Try the 2.6.4 beta version. We now have a new custom 64bit build of comskip donator. It’s much faster than the old comskip and has some nice features:
- Support for direct decoding for AV1, HEVC, H264, MPEG2, VP9, VP8 and many more codecs and containers
- Support for hardware decoding (currently limited to Intel QSV and Nvidia CUVID). These only support newer GPU’s, e.g. won’t work with Intel Sandy Bridge. The earliest intel chipset we could get qsv hardware decoding to work is Skylake (9th gen).

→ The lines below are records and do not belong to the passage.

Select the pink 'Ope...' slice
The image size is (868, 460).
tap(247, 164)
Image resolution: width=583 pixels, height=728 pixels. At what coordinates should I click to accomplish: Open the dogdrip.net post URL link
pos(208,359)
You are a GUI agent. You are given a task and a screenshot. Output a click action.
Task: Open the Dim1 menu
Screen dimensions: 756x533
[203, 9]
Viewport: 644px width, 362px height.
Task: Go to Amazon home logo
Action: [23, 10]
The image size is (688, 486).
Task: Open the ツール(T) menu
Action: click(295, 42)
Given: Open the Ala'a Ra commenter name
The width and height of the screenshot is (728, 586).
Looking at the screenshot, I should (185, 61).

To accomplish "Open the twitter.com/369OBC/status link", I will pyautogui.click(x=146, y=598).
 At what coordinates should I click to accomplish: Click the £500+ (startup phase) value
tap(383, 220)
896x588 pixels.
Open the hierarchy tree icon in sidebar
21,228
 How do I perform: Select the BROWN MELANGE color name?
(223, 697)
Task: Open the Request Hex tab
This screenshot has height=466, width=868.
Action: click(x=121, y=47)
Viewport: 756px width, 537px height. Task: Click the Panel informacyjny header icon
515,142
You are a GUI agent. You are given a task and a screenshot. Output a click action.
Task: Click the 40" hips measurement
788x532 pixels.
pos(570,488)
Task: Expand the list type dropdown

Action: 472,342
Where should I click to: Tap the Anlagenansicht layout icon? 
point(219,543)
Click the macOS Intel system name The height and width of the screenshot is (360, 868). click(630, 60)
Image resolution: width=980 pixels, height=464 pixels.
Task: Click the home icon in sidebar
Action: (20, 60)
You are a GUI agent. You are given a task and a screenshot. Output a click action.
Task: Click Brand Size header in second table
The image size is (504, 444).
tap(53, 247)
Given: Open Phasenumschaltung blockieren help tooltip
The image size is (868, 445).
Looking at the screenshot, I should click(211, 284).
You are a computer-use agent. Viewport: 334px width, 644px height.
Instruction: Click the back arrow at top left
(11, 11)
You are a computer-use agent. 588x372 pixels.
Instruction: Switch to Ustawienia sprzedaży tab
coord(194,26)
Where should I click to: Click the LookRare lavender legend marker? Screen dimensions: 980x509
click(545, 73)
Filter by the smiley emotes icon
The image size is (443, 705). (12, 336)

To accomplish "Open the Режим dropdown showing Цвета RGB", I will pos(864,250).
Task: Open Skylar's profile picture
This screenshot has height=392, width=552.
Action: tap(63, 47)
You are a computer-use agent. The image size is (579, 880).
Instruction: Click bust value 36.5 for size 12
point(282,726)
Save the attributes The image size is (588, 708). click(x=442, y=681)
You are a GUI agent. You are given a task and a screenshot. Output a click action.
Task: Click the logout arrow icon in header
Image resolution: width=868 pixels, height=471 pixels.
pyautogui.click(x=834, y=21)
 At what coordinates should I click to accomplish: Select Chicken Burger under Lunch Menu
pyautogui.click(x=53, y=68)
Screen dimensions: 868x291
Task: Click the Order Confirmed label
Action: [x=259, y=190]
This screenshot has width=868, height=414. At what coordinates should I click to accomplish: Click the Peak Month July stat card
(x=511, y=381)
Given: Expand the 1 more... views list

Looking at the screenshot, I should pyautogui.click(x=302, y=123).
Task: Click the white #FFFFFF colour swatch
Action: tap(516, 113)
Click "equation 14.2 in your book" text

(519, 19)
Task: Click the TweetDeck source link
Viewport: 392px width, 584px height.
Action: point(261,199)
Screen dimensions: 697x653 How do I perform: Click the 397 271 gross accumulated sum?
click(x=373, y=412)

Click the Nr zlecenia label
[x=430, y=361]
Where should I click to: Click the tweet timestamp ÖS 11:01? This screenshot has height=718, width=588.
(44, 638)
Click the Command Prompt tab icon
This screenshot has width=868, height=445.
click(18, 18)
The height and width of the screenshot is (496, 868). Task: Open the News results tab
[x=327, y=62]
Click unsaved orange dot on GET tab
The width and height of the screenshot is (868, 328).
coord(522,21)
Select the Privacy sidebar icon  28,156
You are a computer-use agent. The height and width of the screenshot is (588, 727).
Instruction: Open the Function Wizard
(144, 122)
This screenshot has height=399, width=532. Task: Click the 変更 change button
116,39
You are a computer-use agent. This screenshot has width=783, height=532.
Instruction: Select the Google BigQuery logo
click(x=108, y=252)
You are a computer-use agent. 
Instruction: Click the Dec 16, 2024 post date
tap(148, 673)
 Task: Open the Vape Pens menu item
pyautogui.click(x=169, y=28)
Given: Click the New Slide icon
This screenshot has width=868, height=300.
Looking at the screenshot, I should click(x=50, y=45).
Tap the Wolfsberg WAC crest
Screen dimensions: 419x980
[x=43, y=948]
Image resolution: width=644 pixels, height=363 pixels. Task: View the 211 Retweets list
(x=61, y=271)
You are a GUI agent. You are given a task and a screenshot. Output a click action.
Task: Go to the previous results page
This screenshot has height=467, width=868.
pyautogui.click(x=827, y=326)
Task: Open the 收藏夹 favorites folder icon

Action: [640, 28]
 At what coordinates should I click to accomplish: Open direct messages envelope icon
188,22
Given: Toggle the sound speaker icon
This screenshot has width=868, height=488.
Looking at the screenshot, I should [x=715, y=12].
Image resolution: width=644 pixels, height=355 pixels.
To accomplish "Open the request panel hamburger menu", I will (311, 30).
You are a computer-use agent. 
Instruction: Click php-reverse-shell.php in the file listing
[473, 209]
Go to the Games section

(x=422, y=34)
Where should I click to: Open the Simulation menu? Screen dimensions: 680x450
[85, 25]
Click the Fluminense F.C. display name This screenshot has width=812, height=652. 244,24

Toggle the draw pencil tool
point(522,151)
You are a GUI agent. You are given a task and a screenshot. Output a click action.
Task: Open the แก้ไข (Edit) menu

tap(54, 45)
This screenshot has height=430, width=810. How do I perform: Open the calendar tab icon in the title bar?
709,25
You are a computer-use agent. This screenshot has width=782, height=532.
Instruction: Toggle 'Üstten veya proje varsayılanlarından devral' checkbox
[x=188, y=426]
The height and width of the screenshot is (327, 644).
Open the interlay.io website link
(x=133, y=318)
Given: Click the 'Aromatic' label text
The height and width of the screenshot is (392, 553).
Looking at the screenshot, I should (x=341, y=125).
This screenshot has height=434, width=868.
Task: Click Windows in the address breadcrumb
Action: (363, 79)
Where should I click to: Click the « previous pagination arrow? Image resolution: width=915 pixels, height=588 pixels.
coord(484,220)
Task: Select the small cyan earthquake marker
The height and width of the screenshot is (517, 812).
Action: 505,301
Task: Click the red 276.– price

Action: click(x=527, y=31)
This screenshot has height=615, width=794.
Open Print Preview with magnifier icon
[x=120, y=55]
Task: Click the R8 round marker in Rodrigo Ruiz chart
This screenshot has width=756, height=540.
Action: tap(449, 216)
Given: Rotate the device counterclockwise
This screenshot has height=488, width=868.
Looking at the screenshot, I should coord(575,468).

- Support for 8K resolution
With this release remuxing has also been optimized so it won’t remux as much when using our build of comskip (it still retains compatibility for the stock comskip and free comskip builds but it will be slower with those builds), esp when decoding codecs like AV1.
Regarding hardware acceleration for decoding with comskip, you’ll need to manually enable it for now from the Conversion task → Expert settings → Comskip options
Here you can enter --qsv
if you have an Intel chipset or --cuvid
if you have a Nvidia gpu.
Try it out and let us know how it goes for you. For comparison we have seen no improvement in comskip performance when decoding h264 source videos, ~30%-50% improvement when decoding HEVC/H.265 source videos. The one thing we haven’t been able to test is decoding performance of comskip on AV1 source videos. If you have chipsets which can decode AV1 files feel free to try it out and post your results back to us. If you need an AV1 source video test, just use MCEBuddy’s AV1 profile to create a AV1 video output. The logs will show you the average FPS for comskip (and total time taken). We have seen 1500+fps for HEVC files when using hardware decoding.
Note: The reason we haven’t enabled hardware decoding for comskip by default is becuase we’ve noticed that it tends to hang if the underlying chipset is too old or unsupported, we will likely optimize that in future.